(Collected data)

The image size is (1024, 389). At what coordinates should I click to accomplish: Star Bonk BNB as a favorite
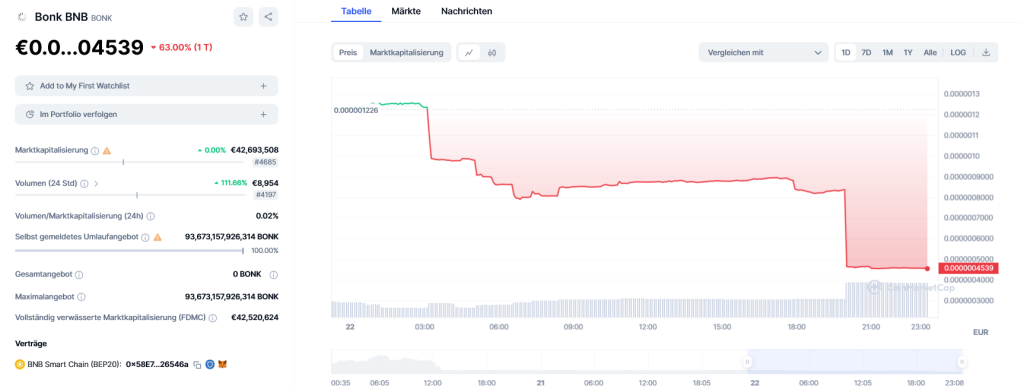pyautogui.click(x=244, y=17)
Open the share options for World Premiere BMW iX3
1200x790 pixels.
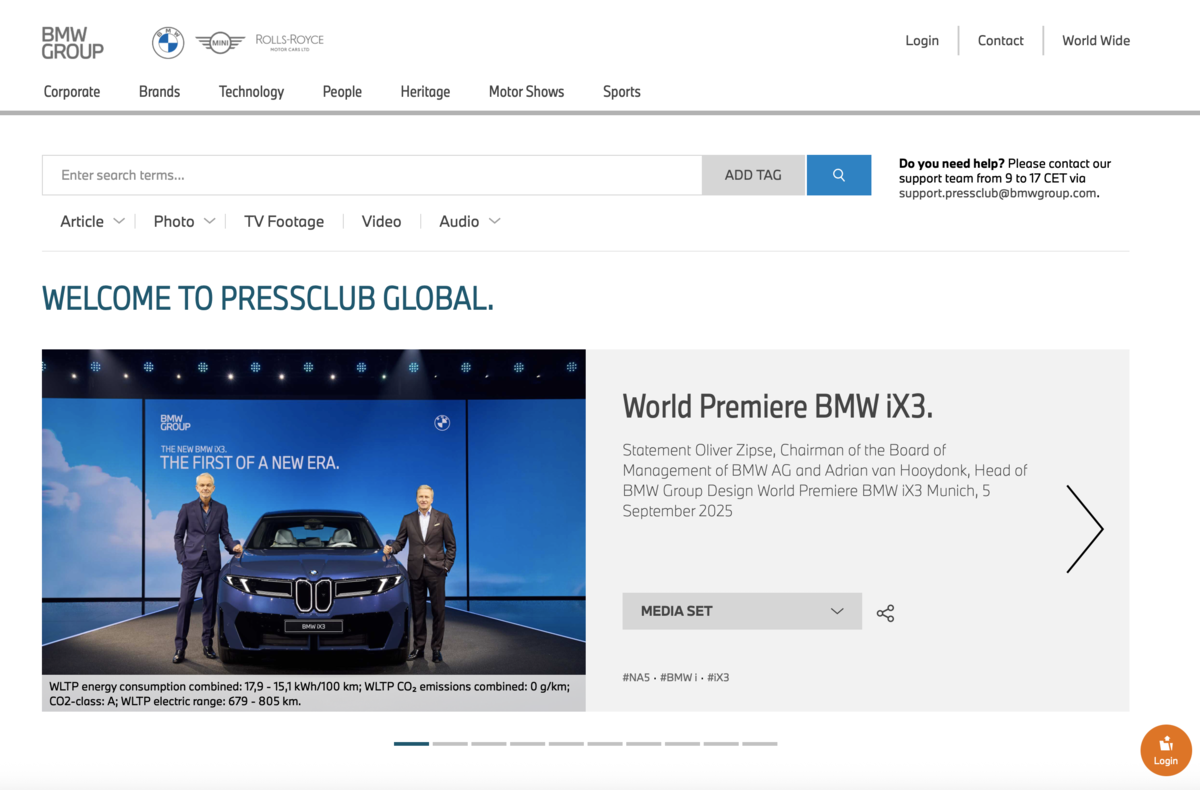(885, 612)
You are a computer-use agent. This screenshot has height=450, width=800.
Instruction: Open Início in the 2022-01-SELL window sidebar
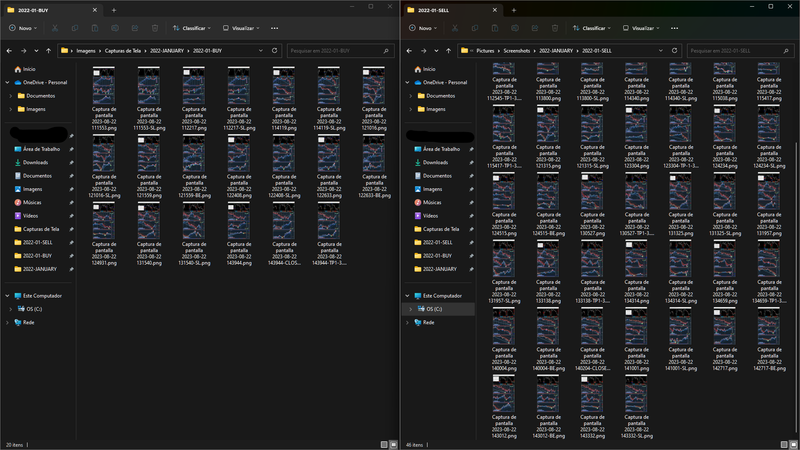pos(430,69)
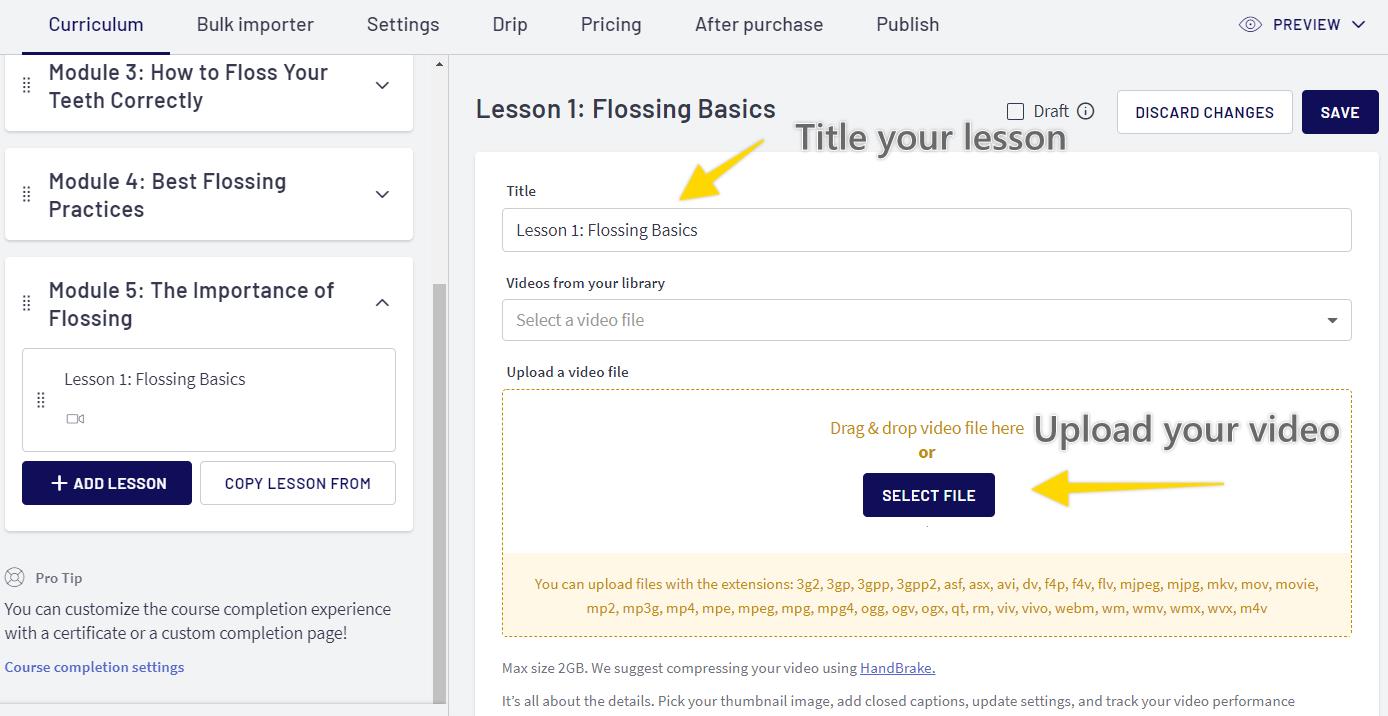Click the video camera icon under Lesson 1

[75, 419]
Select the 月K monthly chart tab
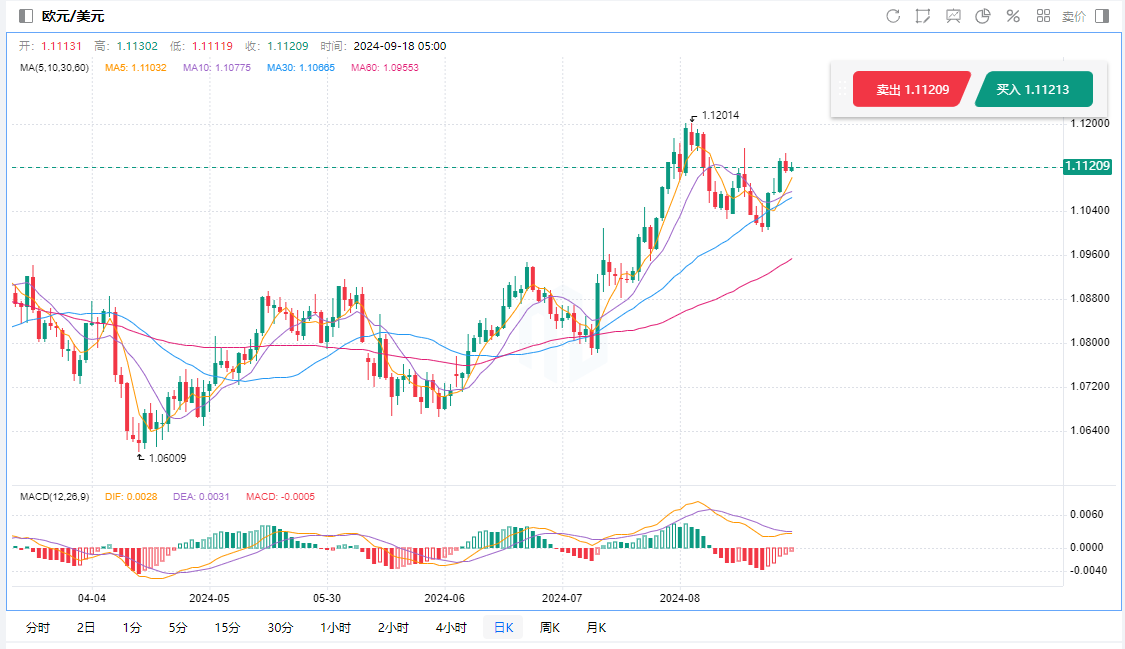This screenshot has height=649, width=1125. [595, 628]
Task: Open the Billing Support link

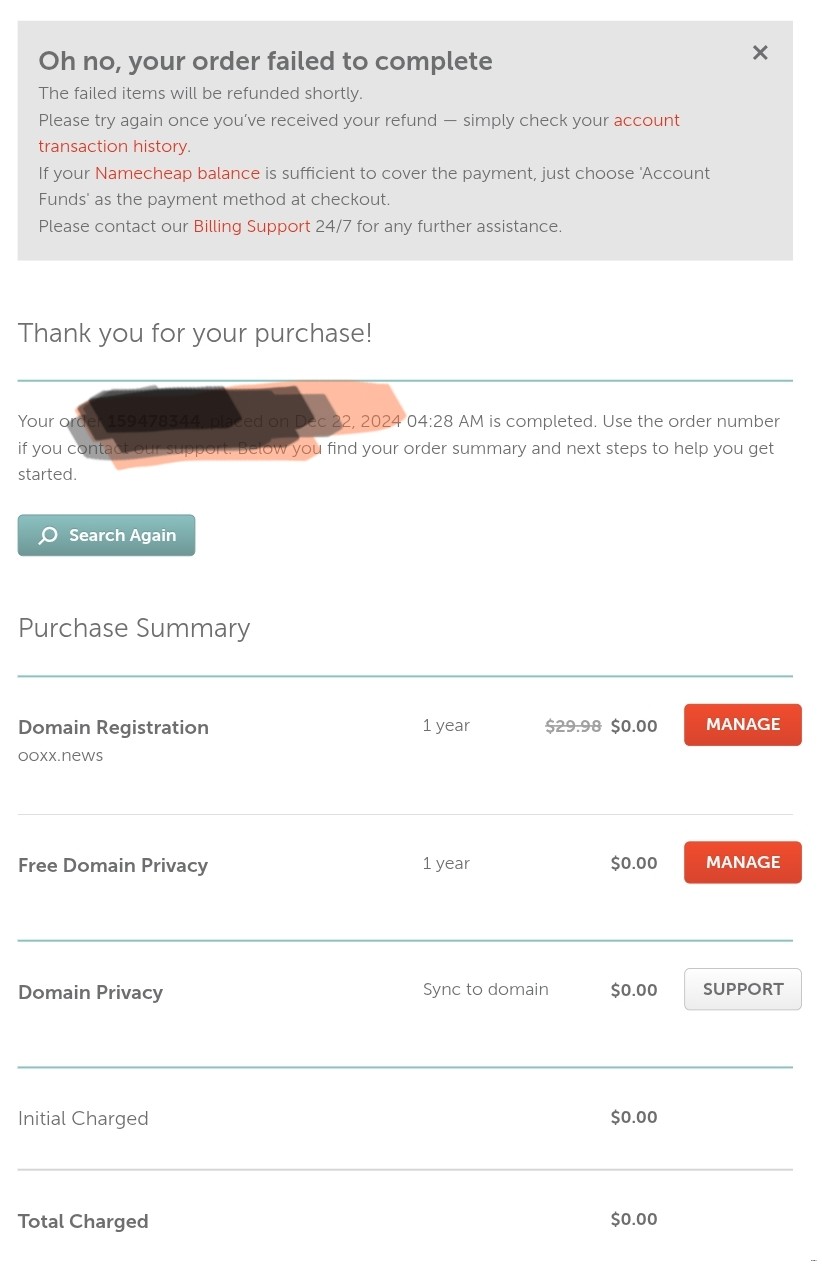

--- What you are asked to do ---
Exact lines, nothing more: output the one with "You are a computer-use" and every later line through the end of the data, skipping pictures.

--- Exercise response ---
You are a computer-use agent. This screenshot has height=450, width=800.
Instruction: Open Início in the 2022-01-SELL window sidebar
pos(430,69)
Click the video camera icon under Lesson 1

[75, 419]
Select the 月K monthly chart tab
This screenshot has height=649, width=1125. [595, 628]
Task: Open the Billing Support link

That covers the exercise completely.